In the first place, all kinds of users wouldn’t stand for it.  Absent a monopoly market, any provider who tried to provide total security protection, would a) incur prohibitively heavy costs (putting pressure on their competitive rates), and b) lose a bunch of users who would resent restrictions and limitations.  (At present, of course, me know that many providers can get away with being pretty cavalier about security.)  The providers would also, as now, have to deal with a large range of devices.  And, if responsibility is lifted from the vendors, the situation will only get worse: vendors will be able to role out new releases and take even less care with testing than they do now.

In practical terms, we probably can’t, and shouldn’t decide this question.  All parties should take some responsibility, and all parties should take more than they do currently.  That way, everybody will be better off.  But, as Bruce Schneier notes, there are always going to be those who try and shirk their responsibility, relying on the fact that others will not.

LTE Cloud Security

LTE.  Even the name is complex: Long-Term Evolution of Evolved Universal Terrestrial Radio Access Network

All LTE phones (UE, User Equipment) are running servers.  Multiple servers.  (And almost all are unsecured at the moment.)

Because of the proliferation of protocols (GSM, GPRS, CDMA, additional 3 and 4G, and now LTE), the overall complexity of the mobile/cell cloud is growing.

LTE itself is fairly complex.  The Protocol Reference Model contains at least the GERAN User Plane, UTRAN User Plane, and E-UTRAN User Plane (all with multiple components) as well as the control plane.  A simplified model of a connection request involves at least nine messages involving six entities, with two more sitting on the sides.  The transport layer, SCTP, has a four-way, rather than two-way, handshake.  (Hence the need for all those servers.)  Basically, though, LTE is IP, but a fairly complex set of additional protocols, as opposed to the old PSTN.  The old public telephone network was a walled garden which few understood.  Just about all the active blackhats today understand IP, and it’s open.  It’s protected by Diameter, but even the Diameter implementation was loopholes.  It has a tunnelling protocol, GTP (GPRS Tunnelling Protocol), but, like very many tunnelling protocols, GTP does not provide confidentiality or integrity protection.

Everybody wants to the extra speed, functions, interconnection abilities, and apps.  But all the functionality means a much larger attack surface.  The total infrastructure involved in LTE is more complex.  Maybe nobody can know it all.  But they can know enough to start messing with it.  From a simple DoS to DDoS, false billing, disclosure of data, malware, botnets of the UEs, spam, SMS trojans, even run down batteries, you name it.

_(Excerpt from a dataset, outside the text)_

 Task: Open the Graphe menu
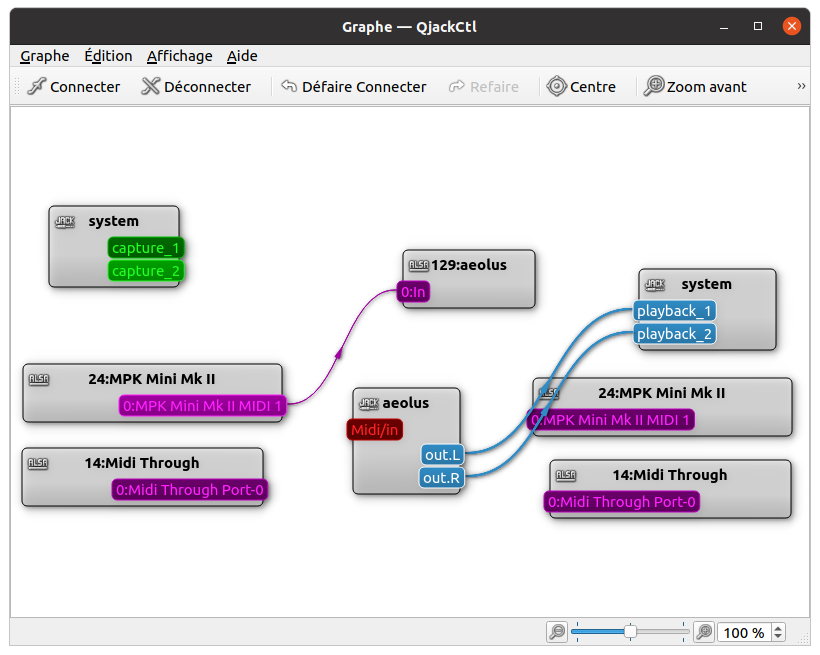(45, 56)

As with VoIP before it, we are rolling our known data vulnerabilities, and known voice/telco/PBX vulnerabilities, into one big insecurity.

Hacking Displays Made Easy

Displays are monitors, right?  Strictly output, right?

Wrong.

DVI and HDMI both support DDC, which allows for display identification and “capability advertisement.”  In other words, the display is sending information to the computer.  HDMI also has capabilities for “content protection,” and even has an ethernet channel.

And, of course, all these capabilities provide for neat ways to create trouble …  Lots of data comes from the display, and it has to be parsed.  And any time you are parsing data, you are, in a way, following instructions from outside the machine.

(Does anyone’s display programming take care not to trust the data coming from “the display”?  Care to take a guess, based on past experience?)

The data flying back and forth has a definite format: EDID.  There are standards.  Care to guess what can happen when you mess with the EDID data?  (And there are lots of ways it can get messed up unintentionally, starting with a simple KVM switch.)

In one case, experimenting was able to shut off system logging.  In another, EDID fuzzing was able to cause instability in the kernel.

(I’ve seen one in my own machine: on Win 7 and this hardware, plugging and unplugging USBs can shut off video feed to the display.  In two cases, attempting to recover the display crashed the system, hard.)